If an entry below holds a picture, skip the picture and copy everything else exactly.

++++ DATA SUPPLIED

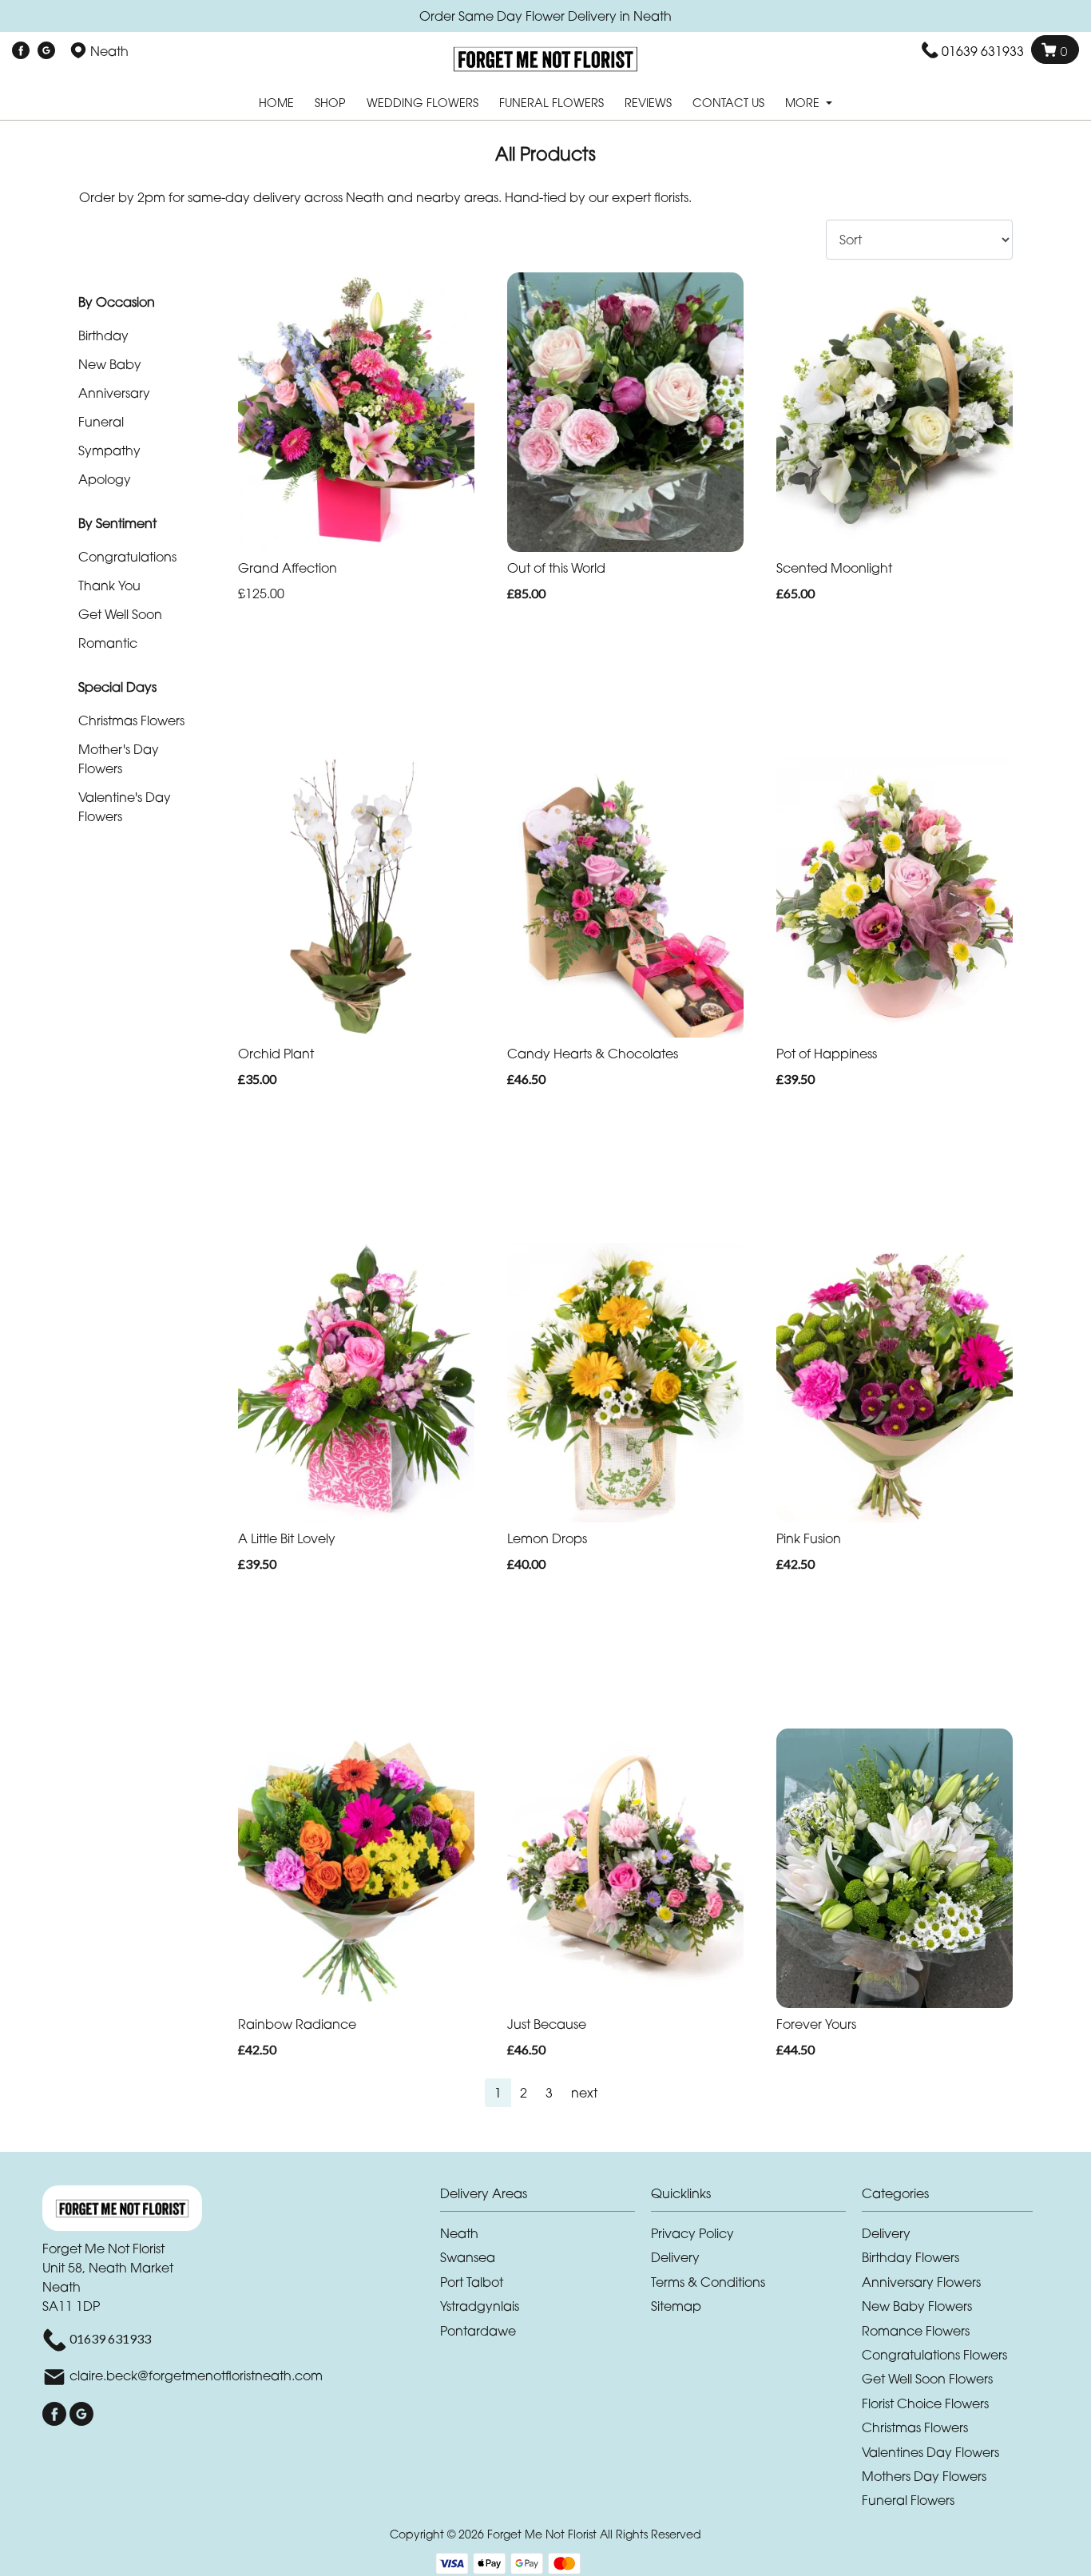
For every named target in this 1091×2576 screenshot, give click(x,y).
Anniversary (114, 393)
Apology (104, 479)
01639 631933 (983, 51)
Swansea (467, 2257)
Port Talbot (471, 2282)
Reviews (648, 102)
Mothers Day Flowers (924, 2476)
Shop (330, 102)
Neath (459, 2233)
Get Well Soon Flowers (927, 2379)
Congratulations (127, 557)
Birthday (103, 335)
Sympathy (109, 450)
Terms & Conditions (708, 2282)
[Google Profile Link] (46, 51)
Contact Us (728, 102)
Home (276, 102)
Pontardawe (478, 2331)
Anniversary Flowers (921, 2282)
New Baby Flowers (917, 2306)
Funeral (101, 422)
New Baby (109, 364)
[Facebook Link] (21, 51)
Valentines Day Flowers (930, 2452)
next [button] (584, 2093)
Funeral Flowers (551, 102)
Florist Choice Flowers (925, 2403)
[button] (545, 2198)
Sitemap (676, 2306)
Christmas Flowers (131, 720)
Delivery (675, 2257)
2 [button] (523, 2093)
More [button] (804, 102)
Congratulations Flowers (934, 2355)
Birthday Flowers (910, 2257)
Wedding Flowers (422, 102)
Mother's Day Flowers (118, 758)
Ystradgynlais (479, 2306)
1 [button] (498, 2093)
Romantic (107, 643)
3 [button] (549, 2093)
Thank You (109, 585)
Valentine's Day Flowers (124, 806)
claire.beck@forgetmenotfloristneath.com (196, 2375)
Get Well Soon (120, 614)
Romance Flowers (916, 2331)
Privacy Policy (692, 2233)
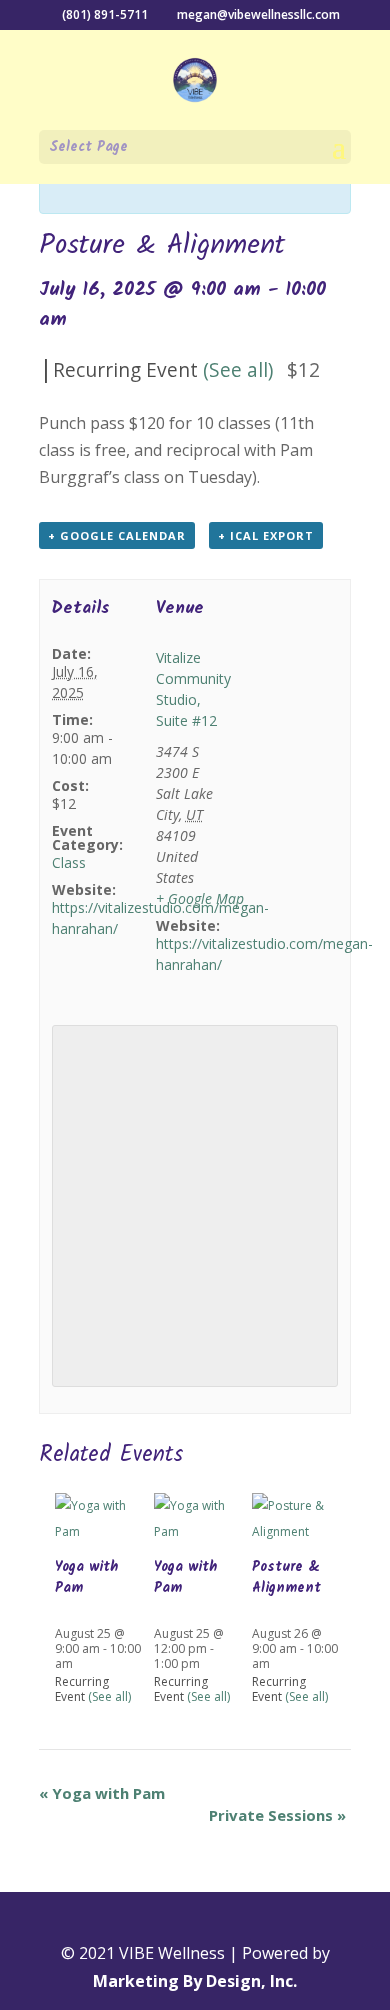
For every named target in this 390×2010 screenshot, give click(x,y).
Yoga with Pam (86, 1577)
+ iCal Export (266, 535)
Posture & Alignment (286, 1577)
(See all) (238, 369)
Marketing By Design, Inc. (195, 1981)
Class (69, 862)
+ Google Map (200, 898)
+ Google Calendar (117, 535)
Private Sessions (277, 1815)
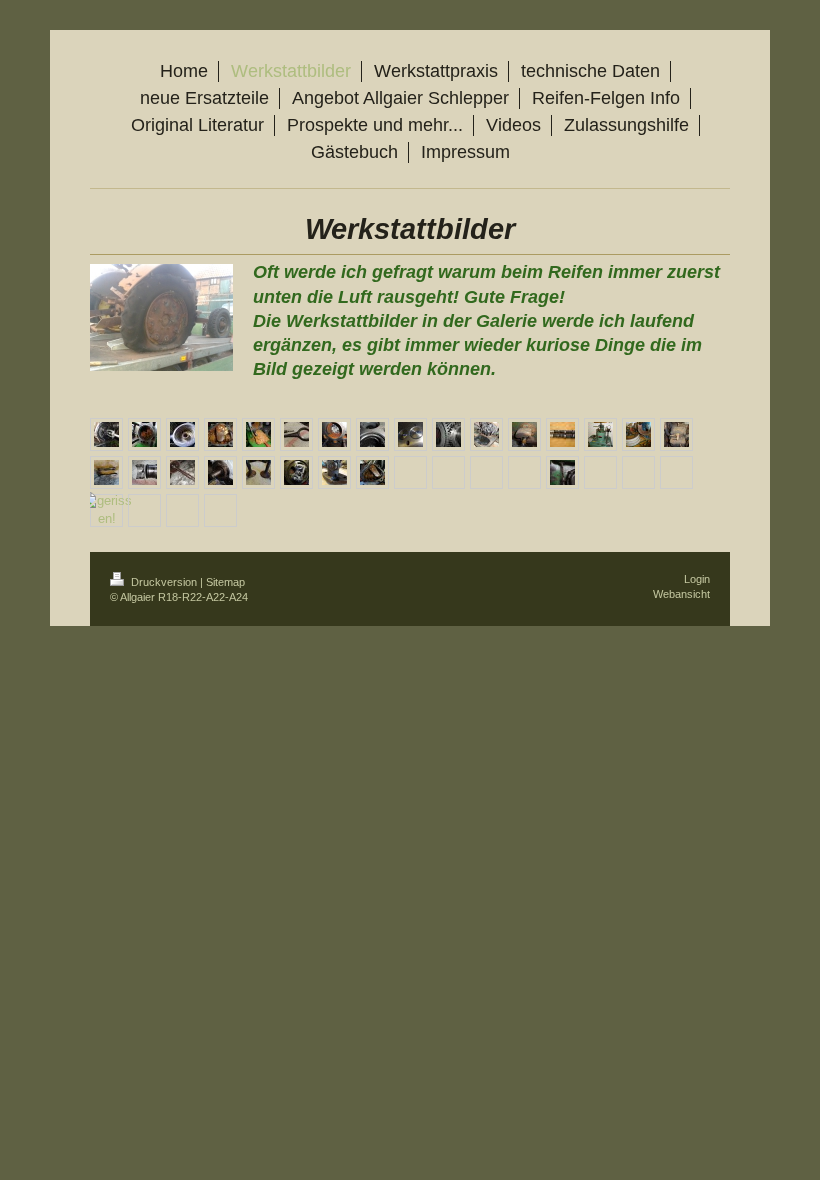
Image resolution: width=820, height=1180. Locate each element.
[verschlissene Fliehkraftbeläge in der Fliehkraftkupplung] (524, 434)
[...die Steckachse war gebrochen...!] (182, 472)
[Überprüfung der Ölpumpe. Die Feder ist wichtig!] (296, 434)
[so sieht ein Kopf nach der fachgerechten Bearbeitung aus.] (410, 434)
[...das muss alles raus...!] (258, 434)
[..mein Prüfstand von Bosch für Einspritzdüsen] (600, 434)
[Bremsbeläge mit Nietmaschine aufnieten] (638, 434)
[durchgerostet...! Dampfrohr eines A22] (562, 472)
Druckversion (164, 582)
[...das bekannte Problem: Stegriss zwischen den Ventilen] (372, 434)
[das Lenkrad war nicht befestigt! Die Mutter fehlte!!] (182, 434)
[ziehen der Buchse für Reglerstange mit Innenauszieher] (106, 434)
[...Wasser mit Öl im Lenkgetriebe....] (220, 434)
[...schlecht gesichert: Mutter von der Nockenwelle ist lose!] (296, 472)
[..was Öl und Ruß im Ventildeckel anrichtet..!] (486, 434)
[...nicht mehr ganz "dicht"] (258, 472)
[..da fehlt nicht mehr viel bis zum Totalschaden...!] (106, 472)
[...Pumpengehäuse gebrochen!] (334, 472)
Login (697, 579)
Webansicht (681, 594)
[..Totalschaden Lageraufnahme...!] (220, 472)
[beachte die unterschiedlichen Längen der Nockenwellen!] (562, 434)
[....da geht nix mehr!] (372, 472)
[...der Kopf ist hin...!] (676, 434)
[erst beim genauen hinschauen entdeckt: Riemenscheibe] (106, 510)
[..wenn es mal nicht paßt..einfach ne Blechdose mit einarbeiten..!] (144, 472)
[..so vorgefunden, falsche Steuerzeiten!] (448, 434)
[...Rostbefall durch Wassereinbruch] (334, 434)
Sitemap (225, 582)
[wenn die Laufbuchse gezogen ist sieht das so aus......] (144, 434)
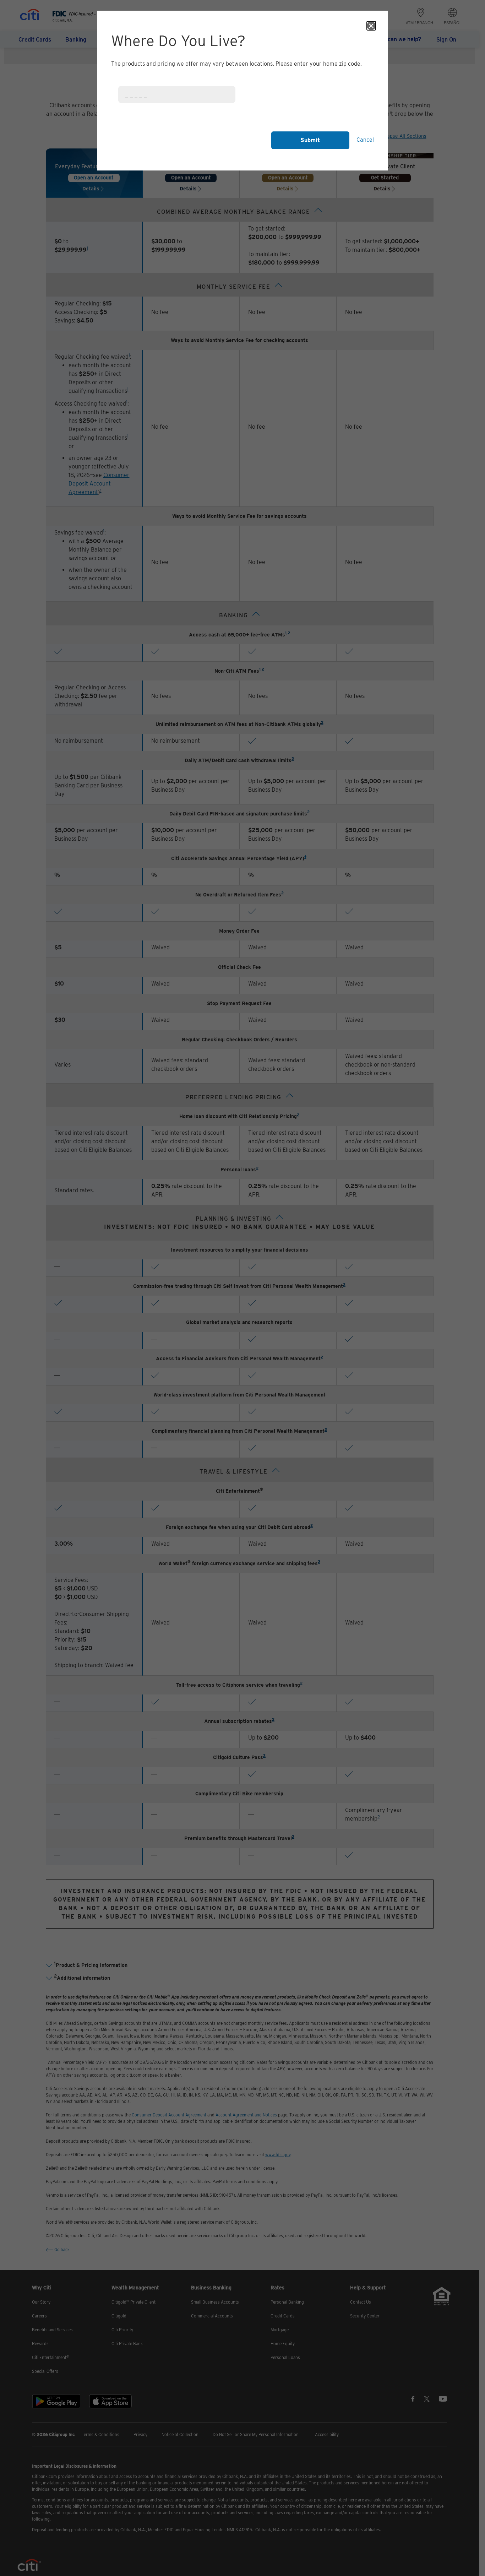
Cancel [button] (365, 139)
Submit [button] (310, 140)
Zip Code (127, 81)
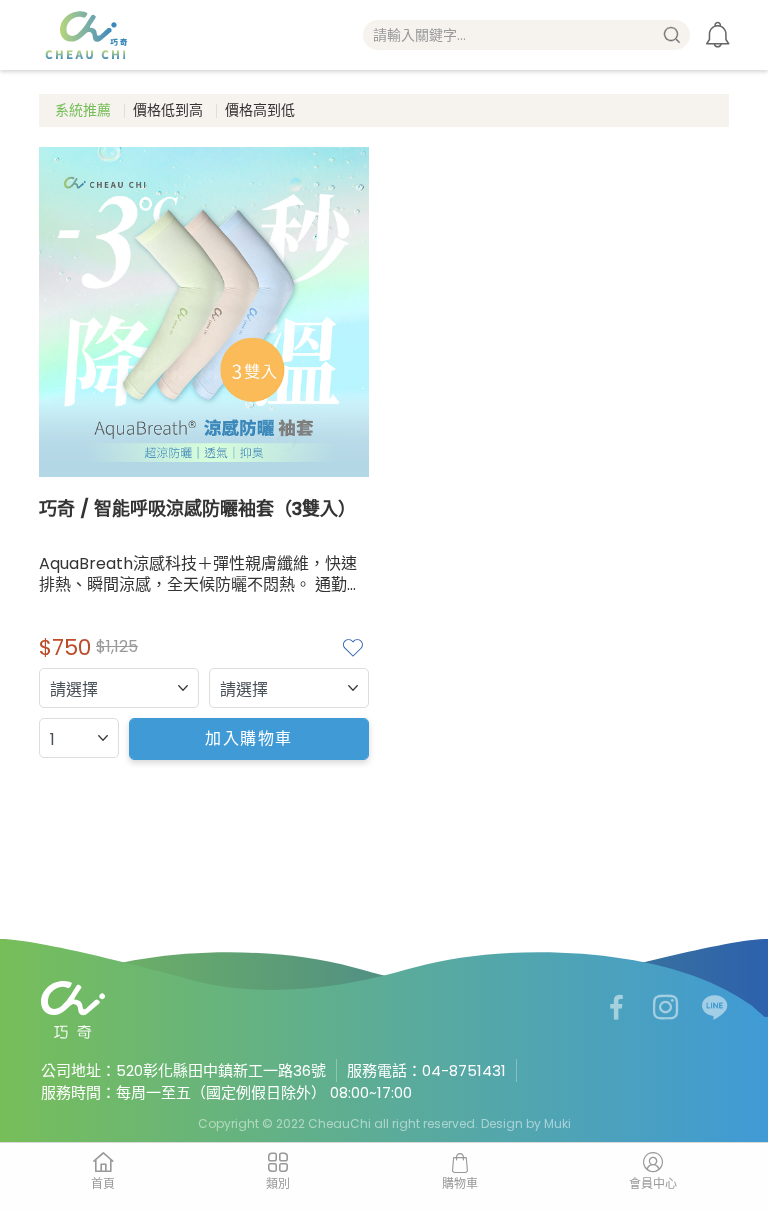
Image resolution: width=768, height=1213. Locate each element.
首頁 (103, 1183)
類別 (278, 1183)
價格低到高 (168, 110)
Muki (557, 1123)
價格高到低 (260, 110)
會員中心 (653, 1183)
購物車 (460, 1183)
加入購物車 (249, 738)
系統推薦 (83, 110)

++++++++

EXERCISE OUTPUT —
For every named target in this 1091×2576 screenshot, give click(x,y).
Anniversary (114, 393)
Apology (104, 479)
01639 631933 (983, 51)
Swansea (467, 2257)
Port Talbot (471, 2282)
Reviews (648, 102)
Mothers Day Flowers (924, 2476)
Shop (330, 102)
Neath (459, 2233)
Get Well Soon Flowers (927, 2379)
Congratulations (127, 557)
Birthday (103, 335)
Sympathy (109, 450)
Terms & Conditions (708, 2282)
[Google Profile Link] (46, 51)
Contact Us (728, 102)
Home (276, 102)
Pontardawe (478, 2331)
Anniversary Flowers (921, 2282)
New Baby Flowers (917, 2306)
Funeral (101, 422)
New Baby (109, 364)
[Facebook Link] (21, 51)
Valentines Day Flowers (930, 2452)
next [button] (584, 2093)
Funeral Flowers (551, 102)
Florist Choice Flowers (925, 2403)
[button] (545, 2198)
Sitemap (676, 2306)
Christmas Flowers (131, 720)
Delivery (675, 2257)
2 [button] (523, 2093)
More [button] (804, 102)
Congratulations Flowers (934, 2355)
Birthday Flowers (910, 2257)
Wedding Flowers (422, 102)
Mother's Day Flowers (118, 758)
Ystradgynlais (479, 2306)
1 [button] (498, 2093)
Romantic (107, 643)
3 [button] (549, 2093)
Thank You (109, 585)
Valentine's Day Flowers (124, 806)
claire.beck@forgetmenotfloristneath.com (196, 2375)
Get Well Soon (120, 614)
Romance Flowers (916, 2331)
Privacy Policy (692, 2233)
For every named target in this 390×2010 screenshot, give click(x,y).
Yoga with Pam (86, 1577)
+ iCal Export (266, 535)
Posture & Alignment (286, 1577)
(See all) (238, 369)
Marketing By Design, Inc. (195, 1981)
Class (69, 862)
+ Google Map (200, 898)
+ Google Calendar (117, 535)
Private Sessions (277, 1815)
Image resolution: width=820, height=1180. Locate each element.
[verschlissene Fliehkraftbeläge in der Fliehkraftkupplung] (524, 434)
[...die Steckachse war gebrochen...!] (182, 472)
[Überprüfung der Ölpumpe. Die Feder ist wichtig!] (296, 434)
[so sieht ein Kopf nach der fachgerechten Bearbeitung aus.] (410, 434)
[...das muss alles raus...!] (258, 434)
[..mein Prüfstand von Bosch für Einspritzdüsen] (600, 434)
[Bremsbeläge mit Nietmaschine aufnieten] (638, 434)
[durchgerostet...! Dampfrohr eines A22] (562, 472)
Druckversion (164, 582)
[...das bekannte Problem: Stegriss zwischen den Ventilen] (372, 434)
[das Lenkrad war nicht befestigt! Die Mutter fehlte!!] (182, 434)
[ziehen der Buchse für Reglerstange mit Innenauszieher] (106, 434)
[...Wasser mit Öl im Lenkgetriebe....] (220, 434)
[...schlecht gesichert: Mutter von der Nockenwelle ist lose!] (296, 472)
[..was Öl und Ruß im Ventildeckel anrichtet..!] (486, 434)
[...nicht mehr ganz "dicht"] (258, 472)
[..da fehlt nicht mehr viel bis zum Totalschaden...!] (106, 472)
[...Pumpengehäuse gebrochen!] (334, 472)
Login (697, 579)
Webansicht (681, 594)
[..Totalschaden Lageraufnahme...!] (220, 472)
[beachte die unterschiedlichen Längen der Nockenwellen!] (562, 434)
[....da geht nix mehr!] (372, 472)
[...der Kopf ist hin...!] (676, 434)
[erst beim genauen hinschauen entdeckt: Riemenscheibe] (106, 510)
[..wenn es mal nicht paßt..einfach ne Blechdose mit einarbeiten..!] (144, 472)
[..so vorgefunden, falsche Steuerzeiten!] (448, 434)
[...Rostbefall durch Wassereinbruch] (334, 434)
Sitemap (225, 582)
[wenn die Laufbuchse gezogen ist sieht das so aus......] (144, 434)
Cancel [button] (365, 139)
Submit [button] (310, 140)
Zip Code (127, 81)
Image resolution: width=768, height=1213. Locate each element.
首頁 (103, 1183)
類別 (278, 1183)
價格低到高 (168, 110)
Muki (557, 1123)
價格高到低 (260, 110)
會員中心 (653, 1183)
購物車 (460, 1183)
加入購物車 (249, 738)
系統推薦 (83, 110)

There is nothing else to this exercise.